Task to carry out: The answer must be an exact copy of every entry.

──────── Stored data ────────

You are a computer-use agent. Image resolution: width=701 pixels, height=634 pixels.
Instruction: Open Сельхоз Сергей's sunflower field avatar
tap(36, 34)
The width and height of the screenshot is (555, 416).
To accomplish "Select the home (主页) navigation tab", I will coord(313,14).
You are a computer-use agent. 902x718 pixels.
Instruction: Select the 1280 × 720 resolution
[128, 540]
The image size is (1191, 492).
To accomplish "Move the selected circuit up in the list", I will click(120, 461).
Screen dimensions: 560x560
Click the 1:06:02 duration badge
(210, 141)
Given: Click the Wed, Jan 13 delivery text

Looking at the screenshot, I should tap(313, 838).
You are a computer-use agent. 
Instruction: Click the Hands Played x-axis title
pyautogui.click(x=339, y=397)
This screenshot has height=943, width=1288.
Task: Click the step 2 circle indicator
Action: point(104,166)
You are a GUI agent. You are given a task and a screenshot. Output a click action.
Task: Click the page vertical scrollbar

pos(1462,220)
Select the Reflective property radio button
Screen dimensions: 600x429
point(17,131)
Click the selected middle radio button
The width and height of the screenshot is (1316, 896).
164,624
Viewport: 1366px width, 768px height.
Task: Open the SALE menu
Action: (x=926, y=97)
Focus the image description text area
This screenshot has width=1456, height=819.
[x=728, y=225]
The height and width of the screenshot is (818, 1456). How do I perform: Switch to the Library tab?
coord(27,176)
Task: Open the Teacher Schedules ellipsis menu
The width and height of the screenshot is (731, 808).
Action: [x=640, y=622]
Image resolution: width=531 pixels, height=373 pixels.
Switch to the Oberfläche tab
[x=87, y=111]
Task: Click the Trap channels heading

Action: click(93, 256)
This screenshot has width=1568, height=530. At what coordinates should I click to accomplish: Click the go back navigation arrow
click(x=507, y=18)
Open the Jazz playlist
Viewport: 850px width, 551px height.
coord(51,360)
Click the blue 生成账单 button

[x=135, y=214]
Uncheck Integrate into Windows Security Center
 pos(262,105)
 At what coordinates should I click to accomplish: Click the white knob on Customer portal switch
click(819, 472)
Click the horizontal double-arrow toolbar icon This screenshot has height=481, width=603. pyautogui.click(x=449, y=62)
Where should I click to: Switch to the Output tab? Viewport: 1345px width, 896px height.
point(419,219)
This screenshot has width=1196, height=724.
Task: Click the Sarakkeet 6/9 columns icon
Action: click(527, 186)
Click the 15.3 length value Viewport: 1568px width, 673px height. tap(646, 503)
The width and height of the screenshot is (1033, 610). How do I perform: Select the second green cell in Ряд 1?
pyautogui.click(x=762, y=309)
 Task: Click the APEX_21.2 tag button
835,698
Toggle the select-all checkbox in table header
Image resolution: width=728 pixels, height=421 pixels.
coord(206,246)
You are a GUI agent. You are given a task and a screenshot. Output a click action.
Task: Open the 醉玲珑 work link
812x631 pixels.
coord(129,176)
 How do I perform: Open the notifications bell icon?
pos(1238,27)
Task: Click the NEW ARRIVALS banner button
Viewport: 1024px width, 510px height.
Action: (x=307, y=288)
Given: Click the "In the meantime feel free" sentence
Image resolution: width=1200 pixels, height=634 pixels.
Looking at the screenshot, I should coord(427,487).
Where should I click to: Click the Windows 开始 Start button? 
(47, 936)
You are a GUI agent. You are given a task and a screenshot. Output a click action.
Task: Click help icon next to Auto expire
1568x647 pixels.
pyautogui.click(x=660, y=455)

────────

Your response:
You are a computer-use agent. Image resolution: width=701 pixels, height=634 pixels.
Instruction: Open Сельхоз Сергей's sunflower field avatar
tap(36, 34)
The width and height of the screenshot is (555, 416).
To accomplish "Select the home (主页) navigation tab", I will coord(313,14).
You are a computer-use agent. 902x718 pixels.
Instruction: Select the 1280 × 720 resolution
[128, 540]
The image size is (1191, 492).
To accomplish "Move the selected circuit up in the list", I will click(120, 461).
Screen dimensions: 560x560
Click the 1:06:02 duration badge
(210, 141)
Given: Click the Wed, Jan 13 delivery text

Looking at the screenshot, I should tap(313, 838).
You are a computer-use agent. 
Instruction: Click the Hands Played x-axis title
pyautogui.click(x=339, y=397)
This screenshot has height=943, width=1288.
Task: Click the step 2 circle indicator
Action: point(104,166)
You are a GUI agent. You are given a task and a screenshot. Output a click action.
Task: Click the page vertical scrollbar

pos(1462,220)
Select the Reflective property radio button
Screen dimensions: 600x429
point(17,131)
Click the selected middle radio button
The width and height of the screenshot is (1316, 896).
164,624
Viewport: 1366px width, 768px height.
Task: Open the SALE menu
Action: (x=926, y=97)
Focus the image description text area
This screenshot has width=1456, height=819.
[x=728, y=225]
The height and width of the screenshot is (818, 1456). How do I perform: Switch to the Library tab?
coord(27,176)
Task: Open the Teacher Schedules ellipsis menu
The width and height of the screenshot is (731, 808).
Action: [x=640, y=622]
Image resolution: width=531 pixels, height=373 pixels.
Switch to the Oberfläche tab
[x=87, y=111]
Task: Click the Trap channels heading

Action: click(93, 256)
This screenshot has width=1568, height=530. At what coordinates should I click to accomplish: Click the go back navigation arrow
click(x=507, y=18)
Open the Jazz playlist
Viewport: 850px width, 551px height.
coord(51,360)
Click the blue 生成账单 button

[x=135, y=214]
Uncheck Integrate into Windows Security Center
 pos(262,105)
 At what coordinates should I click to accomplish: Click the white knob on Customer portal switch
click(819, 472)
Click the horizontal double-arrow toolbar icon This screenshot has height=481, width=603. pyautogui.click(x=449, y=62)
Where should I click to: Switch to the Output tab? Viewport: 1345px width, 896px height.
point(419,219)
This screenshot has width=1196, height=724.
Task: Click the Sarakkeet 6/9 columns icon
Action: click(527, 186)
Click the 15.3 length value Viewport: 1568px width, 673px height. tap(646, 503)
The width and height of the screenshot is (1033, 610). How do I perform: Select the second green cell in Ряд 1?
pyautogui.click(x=762, y=309)
 Task: Click the APEX_21.2 tag button
835,698
Toggle the select-all checkbox in table header
Image resolution: width=728 pixels, height=421 pixels.
coord(206,246)
You are a GUI agent. You are given a task and a screenshot. Output a click action.
Task: Open the 醉玲珑 work link
812x631 pixels.
coord(129,176)
 How do I perform: Open the notifications bell icon?
pos(1238,27)
Task: Click the NEW ARRIVALS banner button
Viewport: 1024px width, 510px height.
Action: (x=307, y=288)
Given: Click the "In the meantime feel free" sentence
Image resolution: width=1200 pixels, height=634 pixels.
Looking at the screenshot, I should coord(427,487).
Where should I click to: Click the Windows 开始 Start button? 
(47, 936)
You are a GUI agent. You are given a task and a screenshot. Output a click action.
Task: Click help icon next to Auto expire
1568x647 pixels.
pyautogui.click(x=660, y=455)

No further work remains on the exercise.